> Activity:
All of the entries below need to be repeated exactly.

───── Data provided

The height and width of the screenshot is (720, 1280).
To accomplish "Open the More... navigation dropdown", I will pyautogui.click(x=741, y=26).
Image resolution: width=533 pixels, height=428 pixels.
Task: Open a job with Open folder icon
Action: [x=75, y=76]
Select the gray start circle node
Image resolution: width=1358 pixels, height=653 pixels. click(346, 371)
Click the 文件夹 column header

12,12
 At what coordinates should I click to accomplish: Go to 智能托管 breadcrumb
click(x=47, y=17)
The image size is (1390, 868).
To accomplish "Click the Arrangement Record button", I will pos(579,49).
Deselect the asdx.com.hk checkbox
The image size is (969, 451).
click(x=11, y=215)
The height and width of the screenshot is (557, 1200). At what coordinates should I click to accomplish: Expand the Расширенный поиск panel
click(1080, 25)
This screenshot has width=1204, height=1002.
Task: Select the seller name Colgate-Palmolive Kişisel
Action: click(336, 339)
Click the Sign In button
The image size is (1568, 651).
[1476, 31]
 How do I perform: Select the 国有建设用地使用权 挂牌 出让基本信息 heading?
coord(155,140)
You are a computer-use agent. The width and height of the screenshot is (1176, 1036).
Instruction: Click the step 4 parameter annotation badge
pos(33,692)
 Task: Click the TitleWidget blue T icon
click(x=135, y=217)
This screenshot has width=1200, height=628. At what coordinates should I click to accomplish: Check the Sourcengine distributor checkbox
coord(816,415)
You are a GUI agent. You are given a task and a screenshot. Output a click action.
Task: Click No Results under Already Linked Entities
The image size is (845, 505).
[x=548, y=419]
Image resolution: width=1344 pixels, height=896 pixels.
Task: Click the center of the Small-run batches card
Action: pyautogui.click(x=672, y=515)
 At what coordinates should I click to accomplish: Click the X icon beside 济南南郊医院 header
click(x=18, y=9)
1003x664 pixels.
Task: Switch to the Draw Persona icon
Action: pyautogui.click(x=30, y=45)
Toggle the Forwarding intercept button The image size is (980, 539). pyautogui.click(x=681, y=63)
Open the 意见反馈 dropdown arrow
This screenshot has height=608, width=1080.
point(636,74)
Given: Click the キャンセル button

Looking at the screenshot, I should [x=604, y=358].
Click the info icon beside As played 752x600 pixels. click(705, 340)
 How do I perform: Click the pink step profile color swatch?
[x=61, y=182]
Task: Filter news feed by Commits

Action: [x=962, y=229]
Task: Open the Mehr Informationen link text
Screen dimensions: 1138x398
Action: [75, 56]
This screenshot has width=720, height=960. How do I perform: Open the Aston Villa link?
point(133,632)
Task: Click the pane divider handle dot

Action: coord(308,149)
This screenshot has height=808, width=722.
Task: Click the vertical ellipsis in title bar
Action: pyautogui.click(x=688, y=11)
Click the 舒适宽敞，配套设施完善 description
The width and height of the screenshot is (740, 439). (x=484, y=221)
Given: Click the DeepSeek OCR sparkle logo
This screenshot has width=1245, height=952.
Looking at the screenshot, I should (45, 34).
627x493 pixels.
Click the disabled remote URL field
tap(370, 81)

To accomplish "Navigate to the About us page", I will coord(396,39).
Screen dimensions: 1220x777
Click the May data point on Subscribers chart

──────────

> Reply to the task:
The height and width of the screenshot is (720, 1280).
To accomplish "Open the More... navigation dropdown", I will pyautogui.click(x=741, y=26).
Image resolution: width=533 pixels, height=428 pixels.
Task: Open a job with Open folder icon
Action: [x=75, y=76]
Select the gray start circle node
Image resolution: width=1358 pixels, height=653 pixels. click(346, 371)
Click the 文件夹 column header

12,12
 At what coordinates should I click to accomplish: Go to 智能托管 breadcrumb
click(x=47, y=17)
The image size is (1390, 868).
To accomplish "Click the Arrangement Record button", I will pos(579,49).
Deselect the asdx.com.hk checkbox
The image size is (969, 451).
click(x=11, y=215)
The height and width of the screenshot is (557, 1200). At what coordinates should I click to accomplish: Expand the Расширенный поиск panel
click(1080, 25)
This screenshot has width=1204, height=1002.
Task: Select the seller name Colgate-Palmolive Kişisel
Action: click(336, 339)
Click the Sign In button
The image size is (1568, 651).
[1476, 31]
 How do I perform: Select the 国有建设用地使用权 挂牌 出让基本信息 heading?
coord(155,140)
You are a computer-use agent. The width and height of the screenshot is (1176, 1036).
Instruction: Click the step 4 parameter annotation badge
pos(33,692)
 Task: Click the TitleWidget blue T icon
click(x=135, y=217)
This screenshot has width=1200, height=628. At what coordinates should I click to accomplish: Check the Sourcengine distributor checkbox
coord(816,415)
You are a GUI agent. You are given a task and a screenshot. Output a click action.
Task: Click No Results under Already Linked Entities
The image size is (845, 505).
[x=548, y=419]
Image resolution: width=1344 pixels, height=896 pixels.
Task: Click the center of the Small-run batches card
Action: pyautogui.click(x=672, y=515)
 At what coordinates should I click to accomplish: Click the X icon beside 济南南郊医院 header
click(x=18, y=9)
1003x664 pixels.
Task: Switch to the Draw Persona icon
Action: pyautogui.click(x=30, y=45)
Toggle the Forwarding intercept button The image size is (980, 539). pyautogui.click(x=681, y=63)
Open the 意见反馈 dropdown arrow
This screenshot has height=608, width=1080.
point(636,74)
Given: Click the キャンセル button

Looking at the screenshot, I should [x=604, y=358].
Click the info icon beside As played 752x600 pixels. click(705, 340)
 How do I perform: Click the pink step profile color swatch?
[x=61, y=182]
Task: Filter news feed by Commits

Action: [x=962, y=229]
Task: Open the Mehr Informationen link text
Screen dimensions: 1138x398
Action: [75, 56]
This screenshot has width=720, height=960. How do I perform: Open the Aston Villa link?
point(133,632)
Task: Click the pane divider handle dot

Action: coord(308,149)
This screenshot has height=808, width=722.
Task: Click the vertical ellipsis in title bar
Action: pyautogui.click(x=688, y=11)
Click the 舒适宽敞，配套设施完善 description
The width and height of the screenshot is (740, 439). (x=484, y=221)
Given: Click the DeepSeek OCR sparkle logo
This screenshot has width=1245, height=952.
Looking at the screenshot, I should (45, 34).
627x493 pixels.
Click the disabled remote URL field
tap(370, 81)

To accomplish "Navigate to the About us page", I will coord(396,39).
Screen dimensions: 1220x777
Click the May data point on Subscribers chart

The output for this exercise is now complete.